Try it:
From the passage on markets, government, and popular culture, can you extract everything from "Sign of the" down to "is the drama?", word for word?

Extract to read below:

In other words, in each of these cases, the people continue to be like people we know—like the people we are—no matter what settings we find them in. Whether a totalitarian dystopia, a drug war, a justice system plagued by corruption, a prison, or even a self-contained world of politics that is nearly untouched by market forces, markets still operate because markets are built by people who are not machines but real human actors.
These are all stories of the invincibility of individualism, human ambition, and the will to survive and thrive. Examples abound.
Sign of the Times
Now to the question: Why is this theme so pervasive in popular culture today? The reason has to do with the signs of our times. Humanity has learned to clothe, feed, and house itself. Prosperity of the sort we know today has never in history been more pervasive. We’ve learned to control plagues, infestations, and crop failure. We’ve even learned how to deal with natural disaster better than any previous generation. As a result, in the developed world, today’s poor live better than the rich of a century or even a half century before. So where is the drama?
Where do we find the difficulties and challenges in today’s world?
The answer is obvious from the themes. The problem is government. Government is in a sense artificial, something built by people with power; it is unnecessary but somehow larger and more intrusive than ever. A free market has no such legal restrictions. There are challenges and difficulties but they are not distorted and encumbered by force of law. Their tendency is toward ever more opportunity and elimination of distortions.
Government, in contrast, imposes systems, and these systems have the effect of limiting human choice and the formation of normal lives and institutions. This is obviously the problem in the United States today. Dealing with bureaucracies, politics, absurd rules, and gigantic, convoluted legislation is something that affects every business and every family. Our choices are limited by that labyrinth of control. This state of affairs disproportionately affects young people.

End of Extract to read.
Records supplied below:

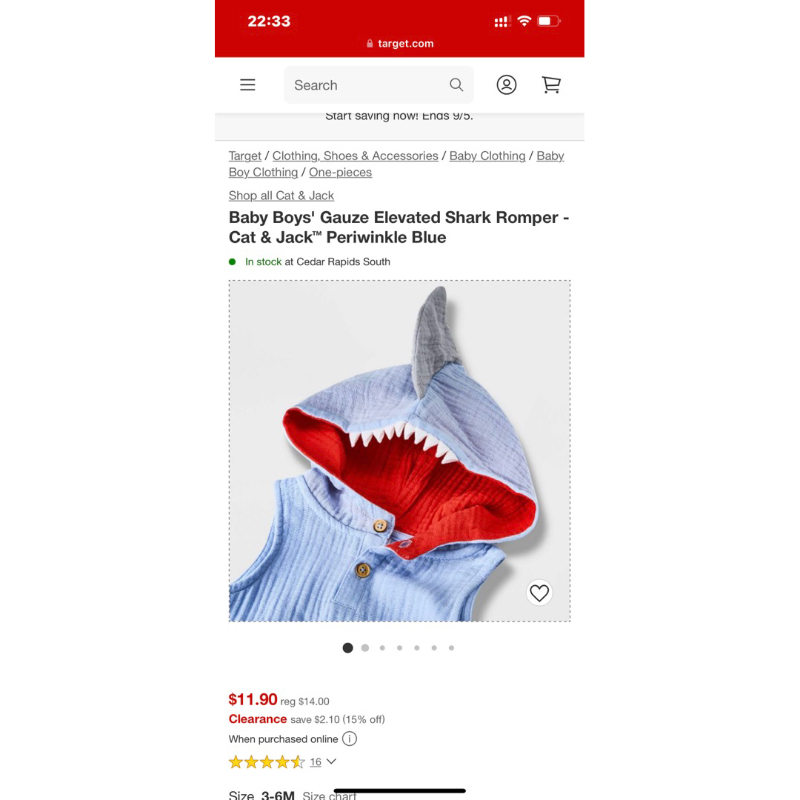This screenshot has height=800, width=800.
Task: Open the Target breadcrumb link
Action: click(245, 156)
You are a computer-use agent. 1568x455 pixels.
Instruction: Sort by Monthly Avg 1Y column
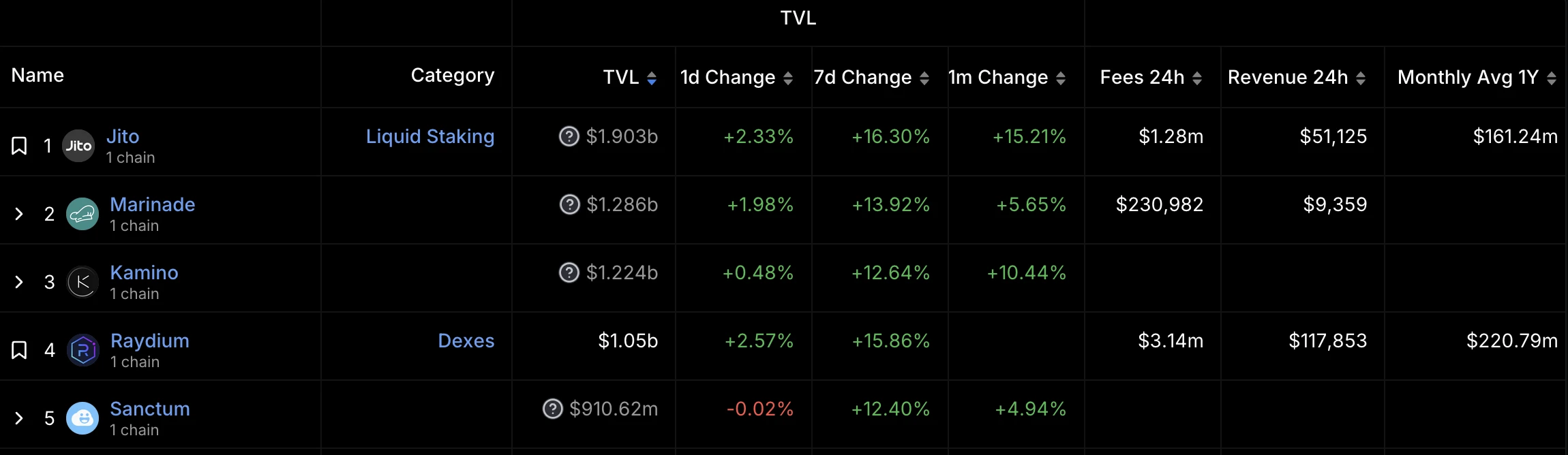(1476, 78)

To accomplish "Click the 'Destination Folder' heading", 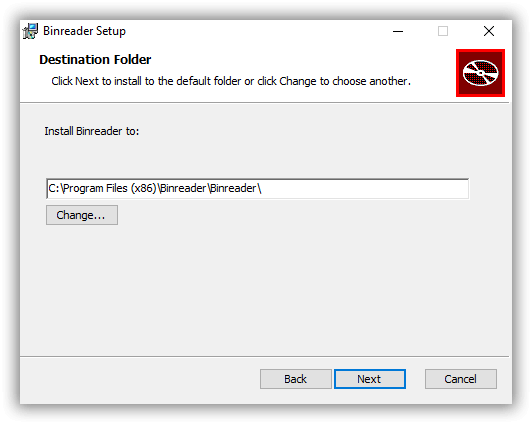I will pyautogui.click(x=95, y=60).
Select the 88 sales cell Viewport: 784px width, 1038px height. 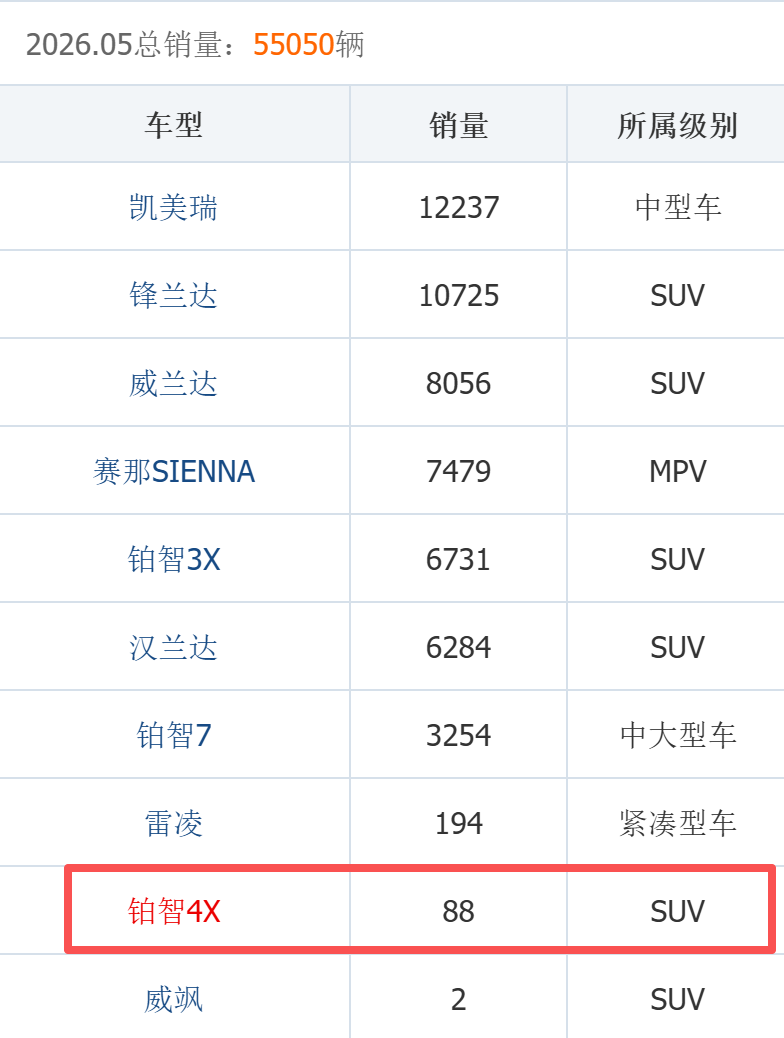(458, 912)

End of Records supplied.
Records supplied below:

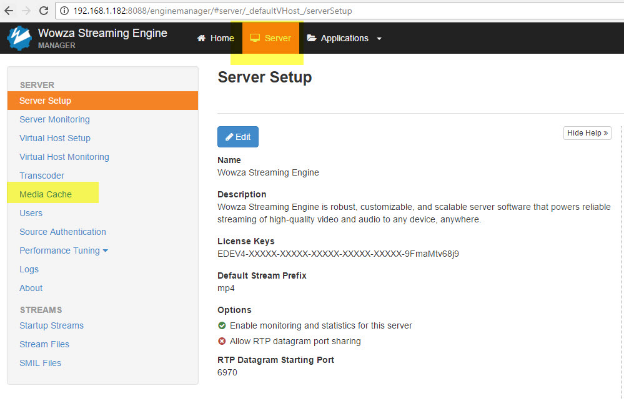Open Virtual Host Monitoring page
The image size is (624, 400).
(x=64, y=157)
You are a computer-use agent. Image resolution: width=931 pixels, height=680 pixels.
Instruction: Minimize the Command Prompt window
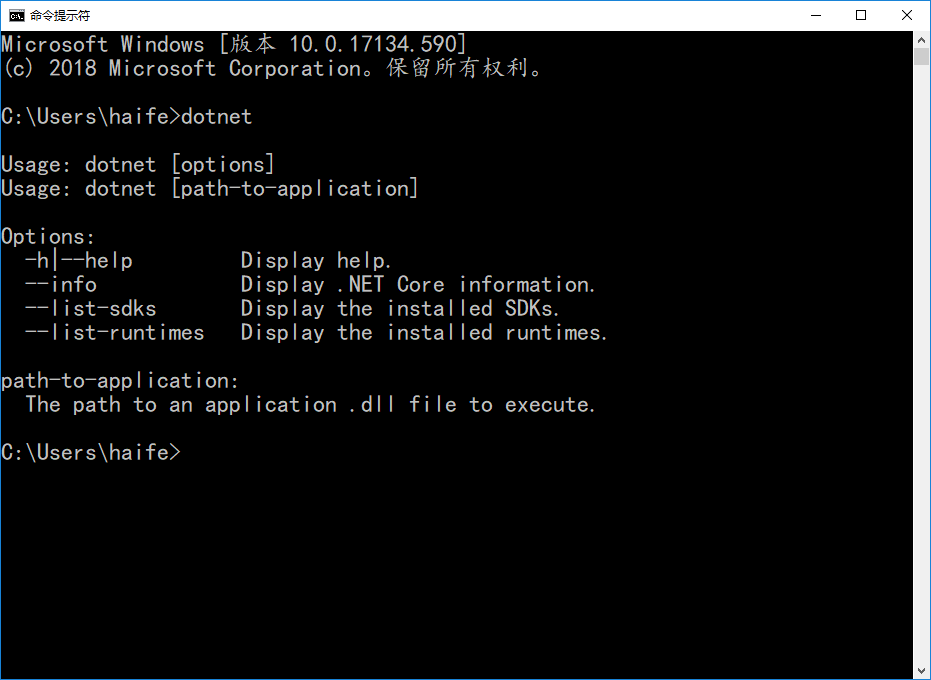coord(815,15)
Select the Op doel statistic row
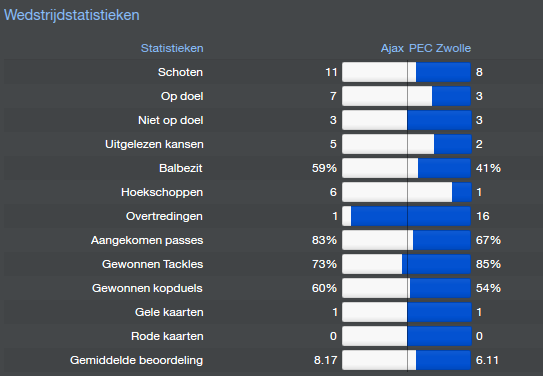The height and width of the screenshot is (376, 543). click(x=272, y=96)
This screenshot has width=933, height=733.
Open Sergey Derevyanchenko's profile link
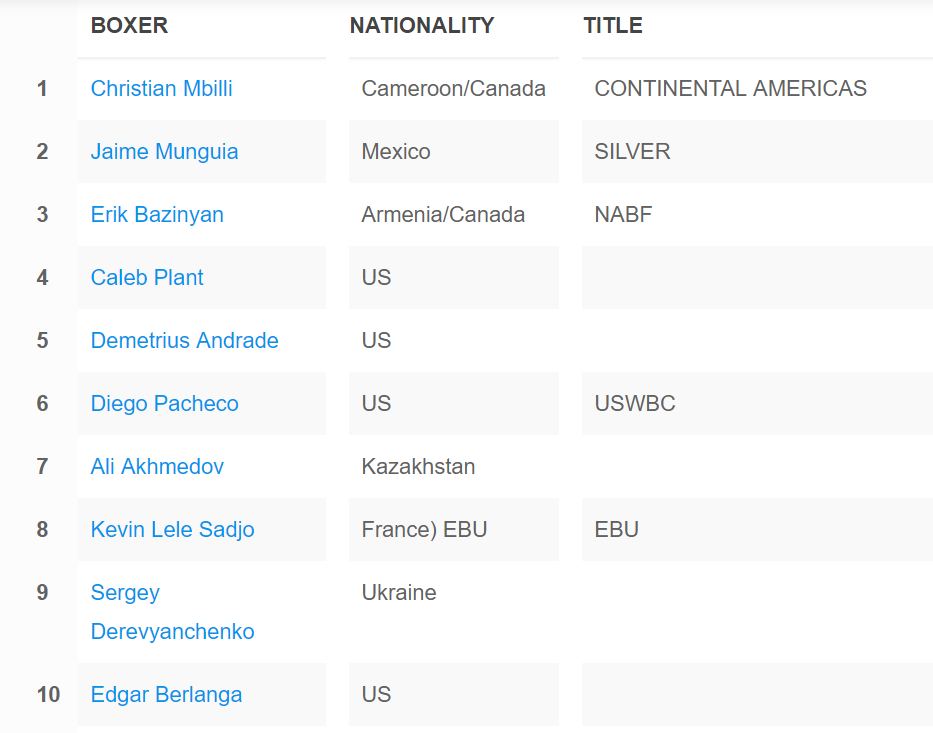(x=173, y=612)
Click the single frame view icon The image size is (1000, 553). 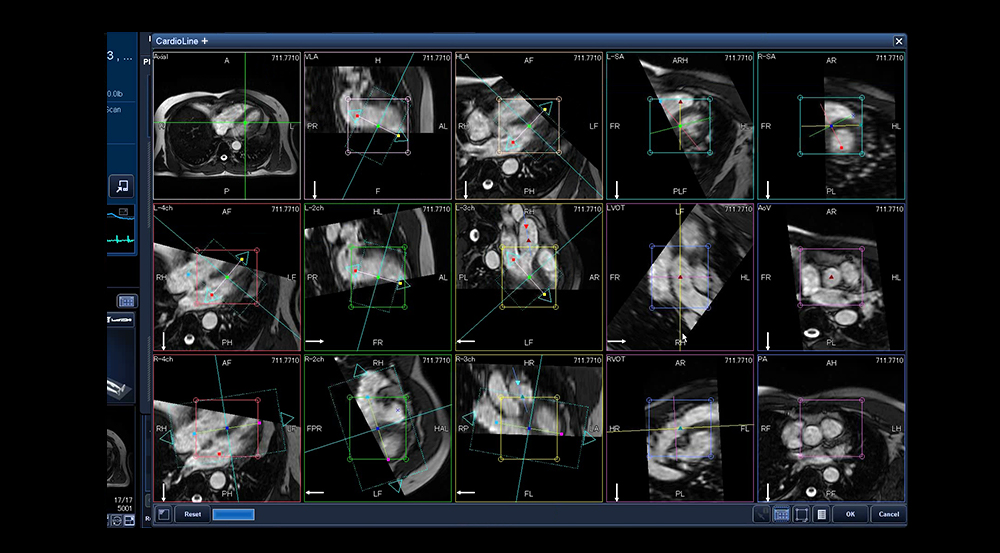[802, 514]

End of Records supplied.
Records supplied below:

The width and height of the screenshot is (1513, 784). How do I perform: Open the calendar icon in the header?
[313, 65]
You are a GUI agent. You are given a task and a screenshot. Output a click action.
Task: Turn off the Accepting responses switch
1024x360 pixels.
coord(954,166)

End of Records supplied.

Your response:
Sign of the Times
Now to the question: Why is this theme so pervasive in popular culture today? The reason has to do with the signs of our times. Humanity has learned to clothe, feed, and house itself. Prosperity of the sort we know today has never in history been more pervasive. We’ve learned to control plagues, infestations, and crop failure. We’ve even learned how to deal with natural disaster better than any previous generation. As a result, in the developed world, today’s poor live better than the rich of a century or even a half century before. So where is the drama?